**Problem 1**
In the stock market report below, rewrite the paragraph beginning "Hewlett-Packard (HPQ -0.73%) is the big winner" more briefly while keeping its main facts.
**Problem 2**
Translate this sentence from the stock market report below into Spanish: "After its worst two-day stretch of the year, the stock market is doing its best to gain back ground this morning."
**Problem 3**
Proceed with the stock market report below, writing on from its last sentence.

**Selected passage**

After its worst two-day stretch of the year, the stock market is doing its best to gain back ground this morning. Although some favorable economic headlines from Germany and signs of continuing improvement in Japan take some of the credit for the advance, comments from a regional Federal Reserve bank president counteracted some of the pessimism that followed the release of the minutes from the Fed's most recent policy meeting. By 10:45 a.m. EST, the Dow Jones Industrials (^DJI -1.39%) was up about 60 points, or 0.44%, while broader markets posted similar percentage gains.

Hewlett-Packard (HPQ -0.73%) is the big winner on the Dow so far today, soaring 11% after the beleaguered company gave better-than-expected guidance for the current quarter. Even as revenue fell by 5.6% during the company's fiscal first quarter, HP's sales were better than many had feared, and the company managed to hold on to a couple of important enterprise-services customers that it had expected to leave. With PC sales still weak, HP has plenty of work left to do, but some believe the worst may finally be over for the company.

**Available data**
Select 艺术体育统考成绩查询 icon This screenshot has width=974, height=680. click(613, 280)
* * *
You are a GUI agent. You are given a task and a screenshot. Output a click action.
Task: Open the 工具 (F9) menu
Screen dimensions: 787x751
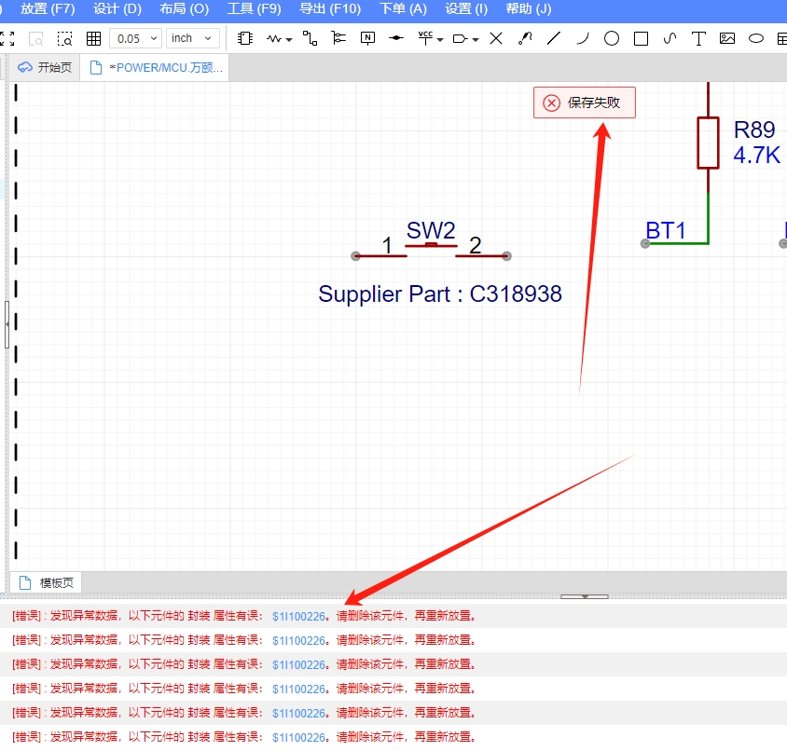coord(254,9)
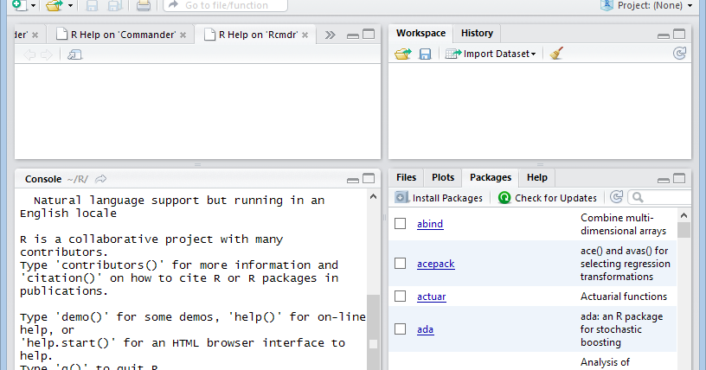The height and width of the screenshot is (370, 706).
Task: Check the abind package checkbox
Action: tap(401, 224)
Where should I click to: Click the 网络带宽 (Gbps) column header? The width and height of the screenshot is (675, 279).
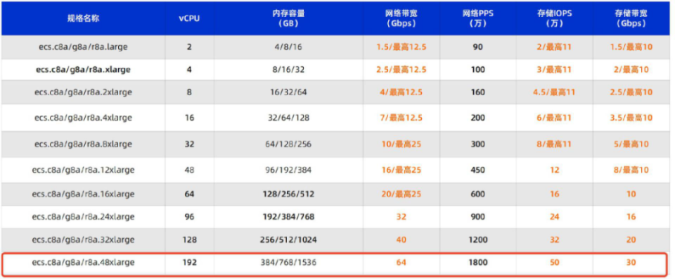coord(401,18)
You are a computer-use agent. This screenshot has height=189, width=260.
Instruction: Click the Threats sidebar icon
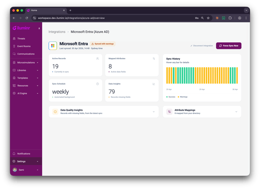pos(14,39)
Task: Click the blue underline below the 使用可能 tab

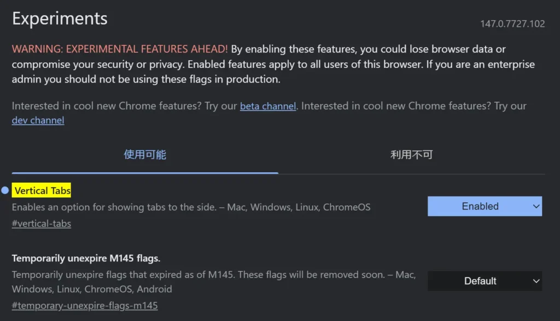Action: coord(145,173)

**Output 1**
Hewlett-Packard led the Dow today, rising 11% after giving better-than-expected guidance for the current quarter. Its revenue fell 5.6% in the fiscal first quarter, but sales beat many people's fears, and it kept a couple of important enterprise-services customers it had expected to leave. PC sales are still weak, but some believe the company's worst may be over.

**Output 2**
Tras su peor racha de dos días del año, el mercado de valores está haciendo todo lo posible por recuperar terreno esta mañana.

**Output 3**
Elsewhere, VIVUS (VVUS) fell 4.7% on news that its appeal to European drug-regulators for its Qsymia weight-loss drug had been denied. With the Committee for Medicinal Products for Human Use calling for further safety testing, VIVUS will need to do expensive long-duration trials to satisfy regulators. That's good news for rival Arena Pharmaceuticals, which is up 2% even as its own drug awaits review by the EU.

Finally, AIG (AIG -0.39%) has soared 3% after managing to earn an operating profit for the quarter despite suffering the impact of Hurricane Sandy. With rising investment income from its life insurance unit, AIG was able to hold off costs of $1.3 billion related to the storm, and CEO Robert Benmosche's numerous moves to sell off noncore assets should help the company focus on profitable insurance lines going forward.